PCI passthrough reschedule race condition

Bug #1860555 reported by Mark Goddard
44
This bug affects 8 people
Affects Status Importance Assigned to Milestone
OpenStack Compute (nova)
Fix Released
High
Mark Goddard

Bug Description

Steps to reproduce
------------------

Create multiple instances concurrently using a flavor with a PCI passthrough request (--property "pci_passthrough:alias"="<alias>:<count>"), and a scheduler hint with some anti-affinity constraint.

Expected result
---------------

The instances are created successfully, and each have the expected number of PCI devices attached.

Actual result
-------------

Sometimes, instances may fail during creation, or may be created with more PCI devices than requested.

Environment
-----------

Nova 18.2.2 (rocky), CentOS 7, libvirt, deployed by kolla-ansible.

Analysis
--------

If an instance with PCI passthrough devices is rescheduled (e.g. due to
affinity violation), the instance can end up with extra PCI devices attached.
If the devices selected on the original and subsequent compute nodes have the
same address, the instance will fail to create, with the following error:

libvirtError: internal error: Device 0000:89:00.0 is already in use

However, if the devices are different, and all available on the first and
second compute nodes, the VM may end up with additional hostdevs.

On investigation, when the node is rescheduled, the instance object passed to
the conductor RPC API contains the PCI devices that should have been freed.
This is because the claim object holds a clone of the instance that is used to
perform the abort on failure [1][2], and the PCI devices removed from its list are not
reflected in the original object.
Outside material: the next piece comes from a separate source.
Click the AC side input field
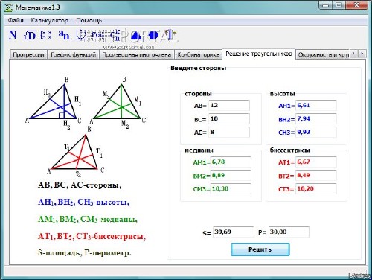Viewport: 372px width, 280px height. (x=229, y=132)

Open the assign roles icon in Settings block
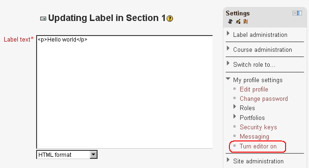(245, 21)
There is a secondary issue that the PCI
manager was not passing through the instance to the PCI object's free() method
in all cases [3], resulting in the PCI device not being removed from the
instance.pci_devices list.

I have two alternative fixes for this issue, but they will need a little time to work their way out of an organisation. Essentially:

1. pass the original instance (not the clone) to the abort function in the Claim.
2. refresh the instance from DB when rescheduling

The former is a more general solution, but I don't know the reasons for using a clone in the first place. The second works for reschedules, but may leave a hole for resize or migration. I haven't reproduced the issue in those cases but it seems possible that it would be present.

[1] https://opendev.org/openstack/nova/src/branch/master/nova/compute/claims.py#L64
[2] https://opendev.org/openstack/nova/src/branch/master/nova/compute/claims.py#L83
[3] https://opendev.org/openstack/nova/src/branch/master/nova/pci/manager.py#L309

Changed in nova:
importance: Undecided → High
Revision history for this message
OpenStack Infra (hudson-openstack) wrote : Fix proposed to nova (master)

Fix proposed to branch: master
Review: https://review.opendev.org/710847

Changed in nova:
assignee: nobody → Mark Goddard (mgoddard)
status: New → In Progress
Revision history for this message
OpenStack Infra (hudson-openstack) wrote :

Fix proposed to branch: master
Review: https://review.opendev.org/710848

Revision history for this message
OpenStack Infra (hudson-openstack) wrote : Related fix proposed to nova (master)

Related fix proposed to branch: master
Review: https://review.opendev.org/760354

Revision history for this message
OpenStack Infra (hudson-openstack) wrote : Change abandoned on nova (master)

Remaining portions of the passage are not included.